** TASK REQUIREMENTS **
Where the records appear below, transcribe them exactly, leaving none out.

** SUPPLIED DATA **
- Opening Delimiter -

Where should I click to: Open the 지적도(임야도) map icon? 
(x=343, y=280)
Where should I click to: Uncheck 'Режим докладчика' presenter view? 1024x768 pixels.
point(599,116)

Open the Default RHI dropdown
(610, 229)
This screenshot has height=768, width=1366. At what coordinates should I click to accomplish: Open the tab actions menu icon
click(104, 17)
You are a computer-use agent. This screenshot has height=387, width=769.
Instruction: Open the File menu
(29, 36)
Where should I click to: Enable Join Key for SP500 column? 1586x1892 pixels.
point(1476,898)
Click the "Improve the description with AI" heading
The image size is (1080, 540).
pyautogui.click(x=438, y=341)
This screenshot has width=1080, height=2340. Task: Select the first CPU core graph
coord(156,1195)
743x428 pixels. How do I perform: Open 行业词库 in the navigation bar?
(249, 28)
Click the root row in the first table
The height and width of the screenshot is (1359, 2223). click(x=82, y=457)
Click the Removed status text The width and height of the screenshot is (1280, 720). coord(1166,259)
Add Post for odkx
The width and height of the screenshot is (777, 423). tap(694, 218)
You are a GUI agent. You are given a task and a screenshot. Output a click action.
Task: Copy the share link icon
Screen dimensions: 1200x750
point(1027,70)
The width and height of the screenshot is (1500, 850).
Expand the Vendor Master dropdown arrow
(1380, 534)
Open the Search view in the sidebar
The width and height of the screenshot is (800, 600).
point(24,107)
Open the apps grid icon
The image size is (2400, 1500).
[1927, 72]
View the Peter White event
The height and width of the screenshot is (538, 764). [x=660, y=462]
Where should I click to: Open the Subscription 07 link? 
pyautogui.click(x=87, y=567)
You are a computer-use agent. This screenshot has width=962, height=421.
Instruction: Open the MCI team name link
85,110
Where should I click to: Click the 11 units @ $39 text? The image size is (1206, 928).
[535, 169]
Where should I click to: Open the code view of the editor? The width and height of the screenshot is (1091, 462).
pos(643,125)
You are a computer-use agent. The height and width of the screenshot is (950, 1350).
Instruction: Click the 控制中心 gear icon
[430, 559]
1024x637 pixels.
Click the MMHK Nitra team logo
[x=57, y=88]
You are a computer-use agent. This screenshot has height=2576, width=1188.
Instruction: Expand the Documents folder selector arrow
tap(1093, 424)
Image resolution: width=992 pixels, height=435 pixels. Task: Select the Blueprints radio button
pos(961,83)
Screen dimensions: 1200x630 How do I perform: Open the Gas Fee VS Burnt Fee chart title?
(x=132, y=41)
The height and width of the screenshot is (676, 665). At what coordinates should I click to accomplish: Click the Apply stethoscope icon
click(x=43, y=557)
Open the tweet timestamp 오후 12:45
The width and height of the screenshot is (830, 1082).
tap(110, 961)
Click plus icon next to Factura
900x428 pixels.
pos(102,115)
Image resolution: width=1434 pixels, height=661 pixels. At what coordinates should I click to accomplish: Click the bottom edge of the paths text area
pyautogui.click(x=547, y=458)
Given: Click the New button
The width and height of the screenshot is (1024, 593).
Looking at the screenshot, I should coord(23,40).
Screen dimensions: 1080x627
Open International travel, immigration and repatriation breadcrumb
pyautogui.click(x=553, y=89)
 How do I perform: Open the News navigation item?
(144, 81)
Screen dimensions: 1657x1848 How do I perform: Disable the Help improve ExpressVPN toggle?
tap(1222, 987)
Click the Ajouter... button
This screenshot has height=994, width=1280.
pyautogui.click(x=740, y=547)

- Closing Delimiter -

** WRITTEN RESPONSE **
Where should I click to: Open the 지적도(임야도) map icon? 
(x=343, y=280)
Where should I click to: Uncheck 'Режим докладчика' presenter view? 1024x768 pixels.
point(599,116)

Open the Default RHI dropdown
(610, 229)
This screenshot has height=768, width=1366. At what coordinates should I click to accomplish: Open the tab actions menu icon
click(104, 17)
You are a computer-use agent. This screenshot has height=387, width=769.
Instruction: Open the File menu
(29, 36)
Where should I click to: Enable Join Key for SP500 column? 1586x1892 pixels.
point(1476,898)
Click the "Improve the description with AI" heading
The image size is (1080, 540).
pyautogui.click(x=438, y=341)
This screenshot has width=1080, height=2340. Task: Select the first CPU core graph
coord(156,1195)
743x428 pixels. How do I perform: Open 行业词库 in the navigation bar?
(249, 28)
Click the root row in the first table
The height and width of the screenshot is (1359, 2223). click(x=82, y=457)
Click the Removed status text The width and height of the screenshot is (1280, 720). coord(1166,259)
Add Post for odkx
The width and height of the screenshot is (777, 423). tap(694, 218)
You are a GUI agent. You are given a task and a screenshot. Output a click action.
Task: Copy the share link icon
Screen dimensions: 1200x750
point(1027,70)
The width and height of the screenshot is (1500, 850).
Expand the Vendor Master dropdown arrow
(1380, 534)
Open the Search view in the sidebar
The width and height of the screenshot is (800, 600).
point(24,107)
Open the apps grid icon
The image size is (2400, 1500).
[1927, 72]
View the Peter White event
The height and width of the screenshot is (538, 764). [x=660, y=462]
Where should I click to: Open the Subscription 07 link? 
pyautogui.click(x=87, y=567)
You are a computer-use agent. This screenshot has width=962, height=421.
Instruction: Open the MCI team name link
85,110
Where should I click to: Click the 11 units @ $39 text? The image size is (1206, 928).
[535, 169]
Where should I click to: Open the code view of the editor? The width and height of the screenshot is (1091, 462).
pos(643,125)
You are a computer-use agent. The height and width of the screenshot is (950, 1350).
Instruction: Click the 控制中心 gear icon
[430, 559]
1024x637 pixels.
Click the MMHK Nitra team logo
[x=57, y=88]
You are a computer-use agent. This screenshot has height=2576, width=1188.
Instruction: Expand the Documents folder selector arrow
tap(1093, 424)
Image resolution: width=992 pixels, height=435 pixels. Task: Select the Blueprints radio button
pos(961,83)
Screen dimensions: 1200x630 How do I perform: Open the Gas Fee VS Burnt Fee chart title?
(x=132, y=41)
The height and width of the screenshot is (676, 665). At what coordinates should I click to accomplish: Click the Apply stethoscope icon
click(x=43, y=557)
Open the tweet timestamp 오후 12:45
The width and height of the screenshot is (830, 1082).
tap(110, 961)
Click plus icon next to Factura
900x428 pixels.
pos(102,115)
Image resolution: width=1434 pixels, height=661 pixels. At what coordinates should I click to accomplish: Click the bottom edge of the paths text area
pyautogui.click(x=547, y=458)
Given: Click the New button
The width and height of the screenshot is (1024, 593).
Looking at the screenshot, I should coord(23,40).
Screen dimensions: 1080x627
Open International travel, immigration and repatriation breadcrumb
pyautogui.click(x=553, y=89)
 How do I perform: Open the News navigation item?
(144, 81)
Screen dimensions: 1657x1848 How do I perform: Disable the Help improve ExpressVPN toggle?
tap(1222, 987)
Click the Ajouter... button
This screenshot has height=994, width=1280.
pyautogui.click(x=740, y=547)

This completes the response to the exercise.